5. Phylogenetics & Systematics → reconstructing evolutionary history
Phylogenetics explains:
- how species and lineages are related
- how trees are inferred from molecular or morphological data
- divergence timing and ancestral reconstruction
- species delimitation and classification
- patterns of branching, convergence, and homoplasy
It connects to:
- Genomic Evolution – genomic sequences provide the raw data for tree inference.
- Classical Genetics – inherited characters define phylogenetic markers.
- Population Genetics – genealogical processes influence phylogenetic signal (incomplete lineage sorting).
- Macroevolution – tree shapes reveal large-scale evolutionary patterns.
Phylogenetics is the map of evolutionary relationships: the branching structure along which traits and genomes evolve.
6. Macroevolution & Speciation Theory → diversification and deep-time patterns
Macroevolution & Speciation Theory includes:
- allopatric, sympatric, peripatric, and parapatric speciation
- adaptive radiations and rapid diversification
- extinction events and turnover
- trends in complexity, body size, major transitions
- long-term morphological and genomic change
It connects to:
- Population Genetics – speciation begins with population divergence.
- Quantitative Genetics – trait divergence drives reproductive isolation and adaptation.
- Genomic Evolution – genome-level changes generate barriers and innovations.

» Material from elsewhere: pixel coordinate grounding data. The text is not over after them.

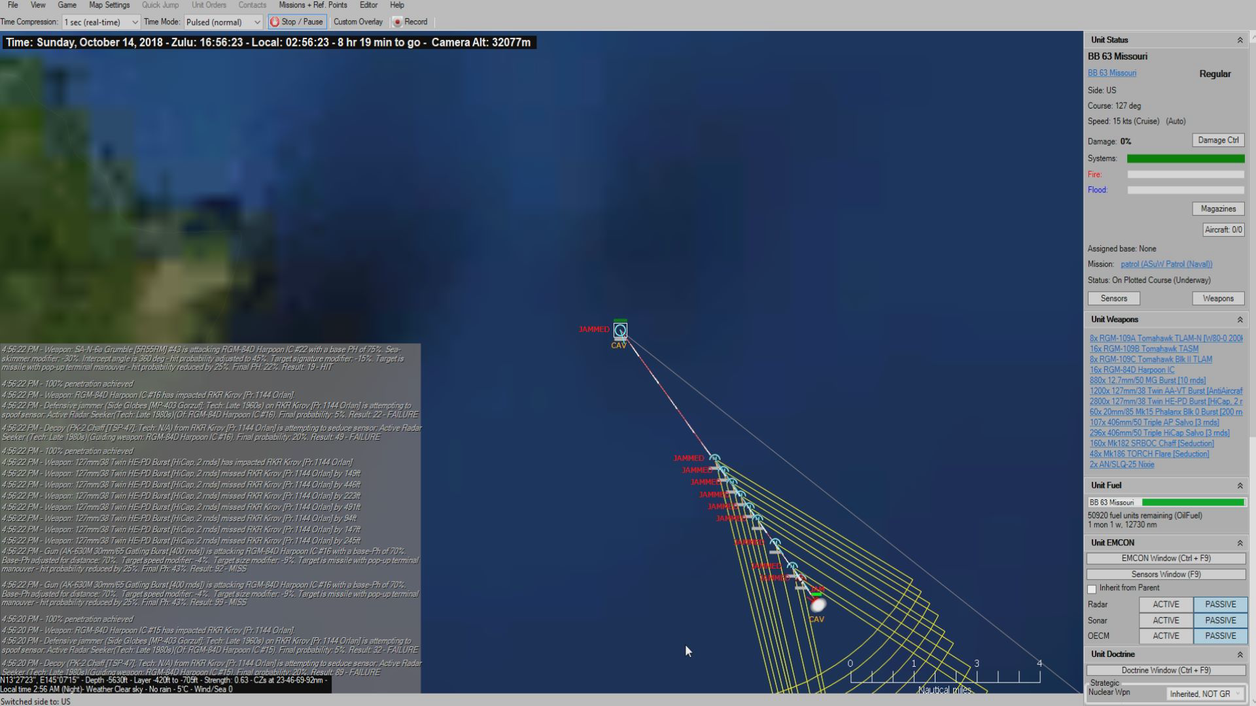Collapse the Unit Status panel chevron
1256x706 pixels.
1239,41
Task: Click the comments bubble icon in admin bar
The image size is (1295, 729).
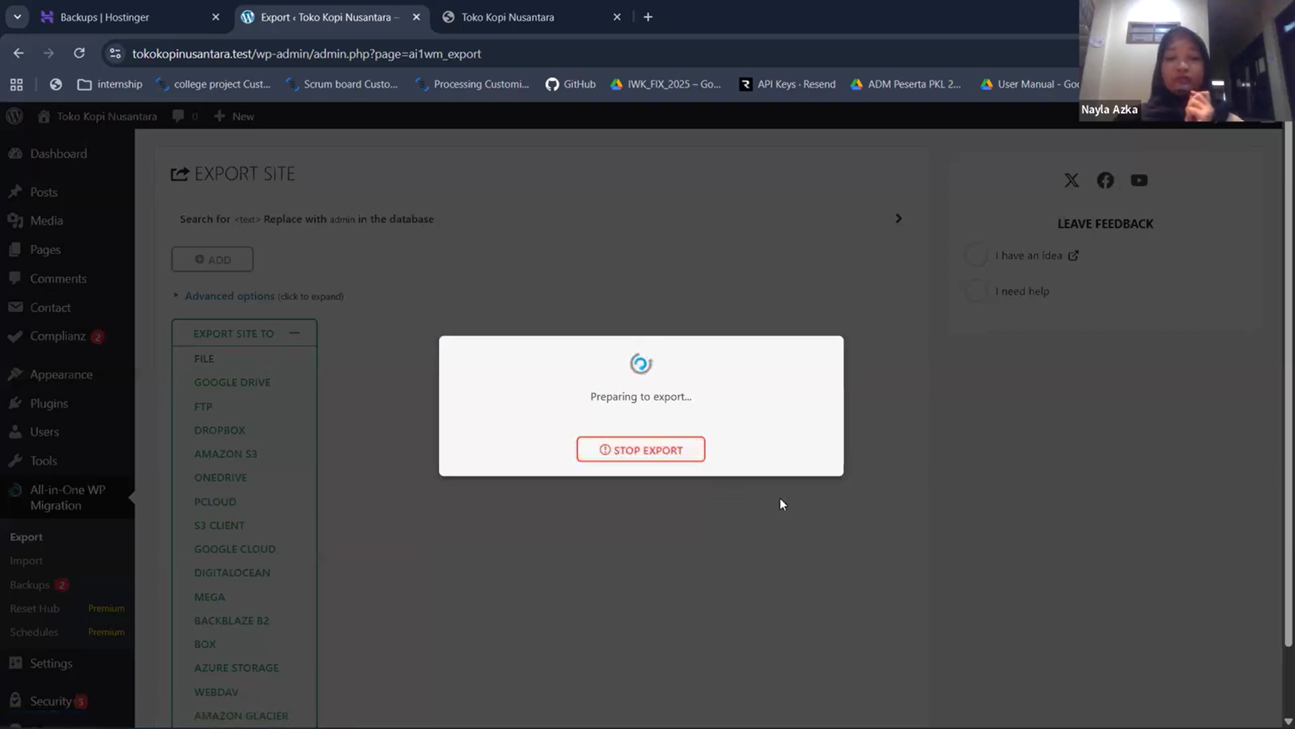Action: [178, 116]
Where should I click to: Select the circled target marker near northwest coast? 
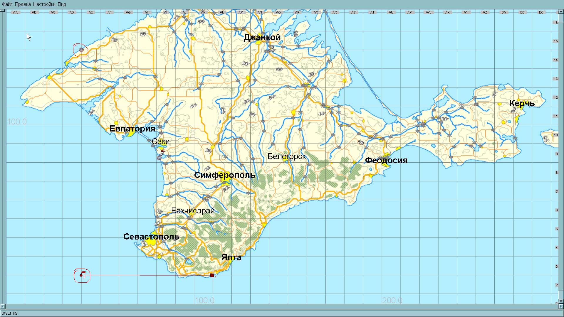(81, 50)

- Phylogenetics – macroevolution is read from the shape and timing of the tree.
Macroevolution is the large-scale outcome of countless inheritance, mutation, and population processes acting over deep time.
The Structure in One Polished Chain
- Classical Genetics defines how information is passed from parent to offspring.
- Population Genetics determines how that inherited variation changes across generations.
- Quantitative Genetics explains how many genes interact to shape complex traits.
- Genomic Evolution reveals how genomes restructure and innovate across evolutionary time.
- Phylogenetics reconstructs the branching history resulting from these changes.
- Macroevolution interprets the broad-scale patterns of diversification that emerge across millions of years.
Together, these six fields form the complete intellectual framework of Genetics & Evolution — the science of how biological information moves, changes, diverges, and expands into the full diversity of life.